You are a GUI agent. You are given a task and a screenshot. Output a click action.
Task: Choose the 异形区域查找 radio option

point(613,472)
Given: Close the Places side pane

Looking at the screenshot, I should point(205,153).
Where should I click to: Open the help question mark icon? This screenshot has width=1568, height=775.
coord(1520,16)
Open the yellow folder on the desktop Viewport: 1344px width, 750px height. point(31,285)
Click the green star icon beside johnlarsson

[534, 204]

··········

* PROBLEM DETAILS *
Print the records once more, exactly as written.

* RESULT FOR THIS EXERCISE *
You are a GUI agent. You are given a task and a screenshot. Output a click action.
Task: Choose the 异形区域查找 radio option

point(613,472)
Given: Close the Places side pane

Looking at the screenshot, I should point(205,153).
Where should I click to: Open the help question mark icon? This screenshot has width=1568, height=775.
coord(1520,16)
Open the yellow folder on the desktop Viewport: 1344px width, 750px height. point(31,285)
Click the green star icon beside johnlarsson

[534, 204]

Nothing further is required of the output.